I thought that variation was okay. And so Joseph Silva began his career. Now I bet you’re sorry you asked.
November 11th, 2009 at 1:38 pm
Steve, Ron
Actually, not sorry I asked at all. Always interesting to know where pseudonyms come from, especially someone like Ron Goulart I’ve been reading since the sixties.
November 11th, 2009 at 1:51 pm
David, have you ever read R C Sherriff’s autobiography NO LEADIN LADY? Written years after the event, he claimed that when he arrived in Hollywood, he was given a pile of previous scripts for THE INVISIBLE MAN. The studio head gave him a blank look when he asked for the original novel, and he had to search the entire city for an old second-hand copy.
According to Sherriff, he chucked away all of the previous scripts and started again. As far as he was concerned, the eventual film was based on his script, which was adapted from the novel. Sherriff’s name is the one on the finished film, and he is usually supposed to have written it. Now, was Wylie bought in to polish up Sherriff’s script, or was his script one of the ones that Sherriff threw away? I’d be really interested to know this, as I’ve heard Wylie’s name mentioned before in connection with the movie.
November 11th, 2009 at 5:41 pm
Bradstreet
My understanding was that Wylie was working at Universal at the time (he also wrote the script for the Laughton film Island of Lost Souls based on Moreau and Murders in the Zoo) and the studio found the story of The Invisible Man rather thin. Wylie had written the novel The Murderer Invisible whose villain is an ego driven madman with delusions of grandeur and a desire to conquer the world as well as take vengeance on society, and Wylie was asked to incorporate some of that into the script. IMDb lists him as uncredited on the script.
Whether he worked as a script doctor, and at what point he contributed I don’t know. It’s possible his script was one of the early ones Sherriff drew upon. Though he isn’t credited and The Murderer Invisible isn’t mentioned the parallels are pretty obvious when you read it, and some scenes have more to do with Wylie than Wells. Certainly the Wells novel is thin compared to the film story, though most of the Wells novel is used in the movie. The character of Griffin seems to owe a good deal more to Wylie’s book than Wells though.

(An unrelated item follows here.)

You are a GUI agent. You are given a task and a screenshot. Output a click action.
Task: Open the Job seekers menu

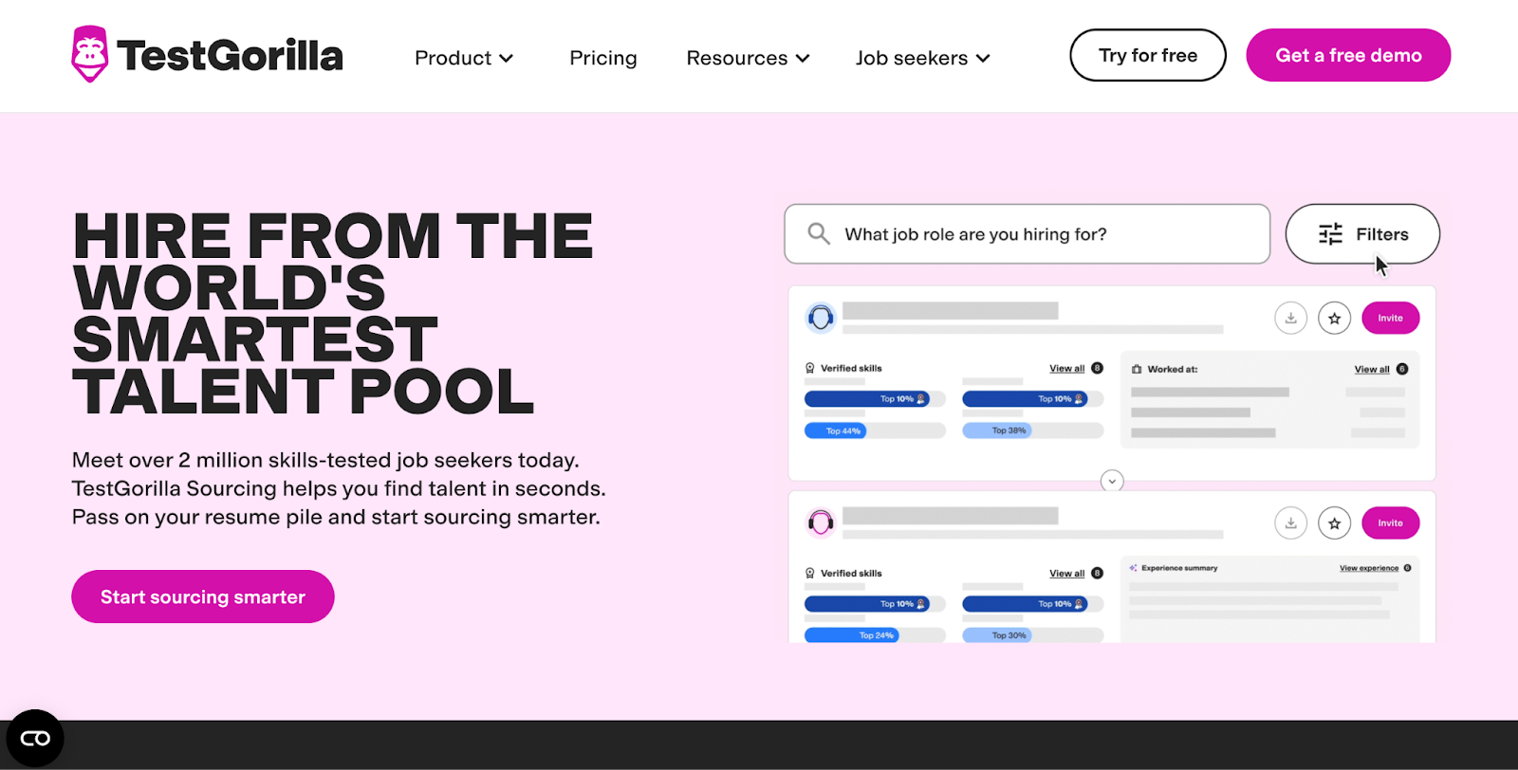[x=921, y=58]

It wasn’t unusual for writers to work on scripts uncredited. Max Brand was the highest paid screenwriter in Hollywood but his name appeared on few scripts, and F. Scott Fitzgerald worked on many scripts (Gone With the Wind included) that his name doesn’t appear on. On the other hand I’ve heard it suggested that the only thing William Faulkner contributed to the scripts he did with Howard Hawks was as the directors drinking buddy but still got screen credit.
Still, I have always read and been told that Wylie contributed to the script of The Invisible Man and that many of the plot elements were drawn from Wylie’s novel, and reading it that certainly seems likely, but it’s hard to tell and I don’t think Wylie ever said much more than he worked on the film.
Sherriff’s memory of the events could well be true and not contradict the Wylie contribution. He could well have been involved earlier or later. Meanwhile, next time you watch the film look closely and quickly for John Carradine phoning in a police report and Walter Brennan having his bike stolen. Wylie isn’t the only one uncredited in the film.
November 12th, 2009 at 3:19 pm
David–
I devoured THE MONSTER MEN when I was 14 and re-read it again 40 years later with equal pleasure. Thanks for mentioning it.
November 12th, 2009 at 5:05 pm
Thanks, David. I don’t suppose that we’ll ever know the exact details of who wrote what. I doesn’t really matter, I suppose, but it doesn’t matter in a fascinating way.
I’ve always been fascinated by the way that the script for the movie JAWS works absolutely wonderfully, and yet was batted forth between several different writers (including Robert Shaw!). There wasn’t even a finished script by the time that they started shooting. You would never, ever guess this from watching the film.